_Directions_: Copy the listing out exactly as shown.

________________

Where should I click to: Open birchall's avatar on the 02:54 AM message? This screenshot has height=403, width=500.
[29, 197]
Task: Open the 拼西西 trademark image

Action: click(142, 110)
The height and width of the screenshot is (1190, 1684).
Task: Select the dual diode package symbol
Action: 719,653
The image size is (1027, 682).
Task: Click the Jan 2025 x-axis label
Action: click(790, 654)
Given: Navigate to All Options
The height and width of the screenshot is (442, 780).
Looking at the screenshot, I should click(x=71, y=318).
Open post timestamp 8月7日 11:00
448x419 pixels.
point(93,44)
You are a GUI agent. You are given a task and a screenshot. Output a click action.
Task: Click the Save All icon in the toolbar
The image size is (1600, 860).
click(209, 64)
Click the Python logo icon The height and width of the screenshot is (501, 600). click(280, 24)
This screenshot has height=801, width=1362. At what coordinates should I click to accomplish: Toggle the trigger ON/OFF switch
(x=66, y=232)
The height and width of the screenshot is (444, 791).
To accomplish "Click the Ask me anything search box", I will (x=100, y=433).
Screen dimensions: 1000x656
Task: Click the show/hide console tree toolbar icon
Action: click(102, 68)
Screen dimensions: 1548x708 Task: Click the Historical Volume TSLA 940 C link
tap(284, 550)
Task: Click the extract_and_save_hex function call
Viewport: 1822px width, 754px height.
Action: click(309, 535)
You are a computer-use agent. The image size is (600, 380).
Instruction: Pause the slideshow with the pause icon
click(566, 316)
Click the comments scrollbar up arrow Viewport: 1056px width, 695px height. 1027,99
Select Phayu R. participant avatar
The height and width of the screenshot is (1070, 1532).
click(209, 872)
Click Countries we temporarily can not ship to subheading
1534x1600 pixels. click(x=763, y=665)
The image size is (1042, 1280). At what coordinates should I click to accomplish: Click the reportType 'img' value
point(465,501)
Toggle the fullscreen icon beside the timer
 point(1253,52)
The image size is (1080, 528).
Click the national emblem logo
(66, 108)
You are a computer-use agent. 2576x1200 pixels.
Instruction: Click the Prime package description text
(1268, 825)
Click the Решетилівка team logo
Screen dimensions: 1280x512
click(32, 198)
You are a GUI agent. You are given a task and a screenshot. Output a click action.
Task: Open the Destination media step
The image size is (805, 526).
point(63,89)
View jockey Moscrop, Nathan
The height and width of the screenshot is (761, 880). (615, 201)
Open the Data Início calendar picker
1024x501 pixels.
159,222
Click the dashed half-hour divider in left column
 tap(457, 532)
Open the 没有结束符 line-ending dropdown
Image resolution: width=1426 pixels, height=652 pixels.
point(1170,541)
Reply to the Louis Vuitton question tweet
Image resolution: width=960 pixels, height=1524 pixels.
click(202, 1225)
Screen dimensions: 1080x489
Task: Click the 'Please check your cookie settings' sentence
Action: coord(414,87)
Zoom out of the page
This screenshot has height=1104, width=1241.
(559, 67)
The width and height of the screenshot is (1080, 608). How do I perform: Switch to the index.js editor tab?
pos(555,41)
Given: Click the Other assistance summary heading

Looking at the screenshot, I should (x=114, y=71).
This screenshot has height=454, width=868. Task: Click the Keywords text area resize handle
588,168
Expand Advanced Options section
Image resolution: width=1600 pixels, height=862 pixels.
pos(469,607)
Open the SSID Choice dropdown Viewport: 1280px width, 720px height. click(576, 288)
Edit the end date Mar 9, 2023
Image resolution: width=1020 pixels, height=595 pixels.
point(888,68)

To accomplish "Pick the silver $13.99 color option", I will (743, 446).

________________

_Answer space_:
Where should I click to: Open birchall's avatar on the 02:54 AM message? This screenshot has height=403, width=500.
[29, 197]
Task: Open the 拼西西 trademark image

Action: click(142, 110)
The height and width of the screenshot is (1190, 1684).
Task: Select the dual diode package symbol
Action: 719,653
The image size is (1027, 682).
Task: Click the Jan 2025 x-axis label
Action: click(790, 654)
Given: Navigate to All Options
The height and width of the screenshot is (442, 780).
Looking at the screenshot, I should click(x=71, y=318).
Open post timestamp 8月7日 11:00
448x419 pixels.
point(93,44)
You are a GUI agent. You are given a task and a screenshot. Output a click action.
Task: Click the Save All icon in the toolbar
The image size is (1600, 860).
click(209, 64)
Click the Python logo icon The height and width of the screenshot is (501, 600). click(280, 24)
This screenshot has height=801, width=1362. At what coordinates should I click to accomplish: Toggle the trigger ON/OFF switch
(x=66, y=232)
The height and width of the screenshot is (444, 791).
To accomplish "Click the Ask me anything search box", I will (x=100, y=433).
Screen dimensions: 1000x656
Task: Click the show/hide console tree toolbar icon
Action: click(102, 68)
Screen dimensions: 1548x708 Task: Click the Historical Volume TSLA 940 C link
tap(284, 550)
Task: Click the extract_and_save_hex function call
Viewport: 1822px width, 754px height.
Action: click(309, 535)
You are a computer-use agent. The image size is (600, 380).
Instruction: Pause the slideshow with the pause icon
click(566, 316)
Click the comments scrollbar up arrow Viewport: 1056px width, 695px height. 1027,99
Select Phayu R. participant avatar
The height and width of the screenshot is (1070, 1532).
click(209, 872)
Click Countries we temporarily can not ship to subheading
1534x1600 pixels. click(x=763, y=665)
The image size is (1042, 1280). At what coordinates should I click to accomplish: Click the reportType 'img' value
point(465,501)
Toggle the fullscreen icon beside the timer
 point(1253,52)
The image size is (1080, 528).
Click the national emblem logo
(66, 108)
You are a computer-use agent. 2576x1200 pixels.
Instruction: Click the Prime package description text
(1268, 825)
Click the Решетилівка team logo
Screen dimensions: 1280x512
click(32, 198)
You are a GUI agent. You are given a task and a screenshot. Output a click action.
Task: Open the Destination media step
The image size is (805, 526).
point(63,89)
View jockey Moscrop, Nathan
The height and width of the screenshot is (761, 880). (615, 201)
Open the Data Início calendar picker
1024x501 pixels.
159,222
Click the dashed half-hour divider in left column
 tap(457, 532)
Open the 没有结束符 line-ending dropdown
Image resolution: width=1426 pixels, height=652 pixels.
point(1170,541)
Reply to the Louis Vuitton question tweet
Image resolution: width=960 pixels, height=1524 pixels.
click(202, 1225)
Screen dimensions: 1080x489
Task: Click the 'Please check your cookie settings' sentence
Action: coord(414,87)
Zoom out of the page
This screenshot has height=1104, width=1241.
(559, 67)
The width and height of the screenshot is (1080, 608). How do I perform: Switch to the index.js editor tab?
pos(555,41)
Given: Click the Other assistance summary heading

Looking at the screenshot, I should (x=114, y=71).
This screenshot has height=454, width=868. Task: Click the Keywords text area resize handle
588,168
Expand Advanced Options section
Image resolution: width=1600 pixels, height=862 pixels.
pos(469,607)
Open the SSID Choice dropdown Viewport: 1280px width, 720px height. click(576, 288)
Edit the end date Mar 9, 2023
Image resolution: width=1020 pixels, height=595 pixels.
point(888,68)

To accomplish "Pick the silver $13.99 color option", I will (743, 446).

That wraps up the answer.